Decisão 3: Se a coparticipação inviabiliza o tratamento, ela deve ser afastada

Mesmo que esteja “em contrato”.

DIREITOS QUE VOCÊ POSSUI IMEDITAMENTE

Com base no entendimento jurídico aplicado no caso real da petição, você tem direito a:

✔ Limitar a coparticipação ao valor da mensalidade

Nada além disso pode ser cobrado.

✔ Suspender cobranças abusivas imediatamente (tutela de urgência)

A Justiça pode ordenar:

  • limite mensal
  • proibição de cobranças acumuladas
  • afastamento total da coparticipação abusiva

✔ Restituição dos valores pagos indevidamente

Você pode recuperar tudo que pagou a mais.

✔ Aplicação do Código de Defesa do Consumidor

Inclui inversão do ônus da prova, facilitando o processo.

COMO ENTRAR COM UMA AÇÃO E PARAR A COBRANÇA ABUSIVA

Com base na estrutura da petição analisada, a ação judicial geralmente pede:

1. Suspensão imediata da coparticipação abusiva

Para permitir tratamento contínuo sem interrupções.

2. Revisão contratual

Adequar o contrato aos limites legais.

3. Devolução dos valores pagos a mais

Inclusive com correção.

4. Aplicação do CDC (defesa do consumidor)

Para proteger o paciente contra abusos contratuais.

QUANDO PROCURAR UM ADVOGADO ESPECIALIZADO EM SAÚDE?

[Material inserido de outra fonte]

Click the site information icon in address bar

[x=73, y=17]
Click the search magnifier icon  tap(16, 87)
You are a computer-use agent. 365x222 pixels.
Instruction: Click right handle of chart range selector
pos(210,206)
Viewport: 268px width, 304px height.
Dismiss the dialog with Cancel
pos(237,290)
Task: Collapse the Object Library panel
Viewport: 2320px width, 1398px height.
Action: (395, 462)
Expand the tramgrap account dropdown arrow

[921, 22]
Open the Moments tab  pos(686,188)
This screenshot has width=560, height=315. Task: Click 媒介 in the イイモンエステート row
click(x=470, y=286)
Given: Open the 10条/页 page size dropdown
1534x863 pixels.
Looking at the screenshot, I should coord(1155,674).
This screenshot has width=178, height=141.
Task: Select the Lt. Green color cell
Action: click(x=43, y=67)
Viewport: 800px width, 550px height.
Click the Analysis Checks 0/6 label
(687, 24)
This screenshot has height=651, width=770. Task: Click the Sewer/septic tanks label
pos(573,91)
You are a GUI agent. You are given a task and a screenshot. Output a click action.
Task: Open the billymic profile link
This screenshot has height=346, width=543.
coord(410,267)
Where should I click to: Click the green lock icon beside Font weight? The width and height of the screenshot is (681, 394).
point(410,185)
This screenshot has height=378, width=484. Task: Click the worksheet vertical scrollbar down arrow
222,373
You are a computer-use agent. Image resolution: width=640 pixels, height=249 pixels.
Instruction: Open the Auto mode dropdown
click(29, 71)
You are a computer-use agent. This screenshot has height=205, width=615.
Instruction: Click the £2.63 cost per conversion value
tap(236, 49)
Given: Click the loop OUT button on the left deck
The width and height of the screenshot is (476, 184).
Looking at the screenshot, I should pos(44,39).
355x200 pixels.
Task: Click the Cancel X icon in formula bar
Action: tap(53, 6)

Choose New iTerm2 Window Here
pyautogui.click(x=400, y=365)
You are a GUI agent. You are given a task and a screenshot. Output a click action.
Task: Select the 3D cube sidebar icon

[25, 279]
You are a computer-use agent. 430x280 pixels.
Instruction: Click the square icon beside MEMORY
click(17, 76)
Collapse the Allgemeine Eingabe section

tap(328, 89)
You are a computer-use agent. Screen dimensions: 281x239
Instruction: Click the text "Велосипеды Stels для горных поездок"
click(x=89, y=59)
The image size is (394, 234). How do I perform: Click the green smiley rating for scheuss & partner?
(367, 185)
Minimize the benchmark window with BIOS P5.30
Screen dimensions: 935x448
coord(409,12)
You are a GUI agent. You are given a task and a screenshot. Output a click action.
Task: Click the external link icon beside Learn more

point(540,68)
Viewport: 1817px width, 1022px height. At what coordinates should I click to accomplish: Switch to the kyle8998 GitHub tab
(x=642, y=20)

Você deve buscar ajuda imediatamente se estiver passando por:

  • cobranças que dobram ou triplicam ao longo dos anos
  • coparticipação superior à mensalidade
  • dificuldades financeiras para manter o plano
  • risco de interrupção do tratamento
  • negativa de procedimentos essenciais

A urgência é ainda maior quando envolve crianças ou doenças graves, como no caso analisado.

FAQ – PERGUNTAS FREQUENTES

1. Posso processar o plano se a coparticipação estiver muito alta?

Sim. A Justiça reconhece a ilegalidade da cobrança exagerada.

2. Mesmo se estiver no contrato?

Sim. Cláusula abusiva não é válida, mesmo assinada.

3. A Justiça pode suspender a cobrança na hora?

Pode. Com uma assessoria jurídica especializada em Direito da Saúde, a justiça pode conceder essa cobrança.

4. Posso recuperar o que já paguei?

Sim, valores pagos além do limite legal podem ser devolvidos.

5. Coparticipação de 50% é ilegal?

Na prática, sim. Já foi considerada abusiva pelo STF e STJ quando inviabiliza o tratamento.

6. O plano pode cancelar meu contrato se eu entrar com ação?

Não pode cancelar. Isso é proibido.

Cobranças abusivas de coparticipação são ilegais, violam o Código de Defesa do Consumidor e colocam em risco o direito fundamental à saúde. A Justiça tem atuado firmemente para limitar ou eliminar essas cobranças, garantindo que pacientes — especialmente crianças e pessoas com doenças graves — tenham acesso a tratamento digno.

Se você está enfrentando esse problema, não aceite a cobrança como “normal”.
Ela pode ser revista, reduzida ou totalmente afastada por via judicial.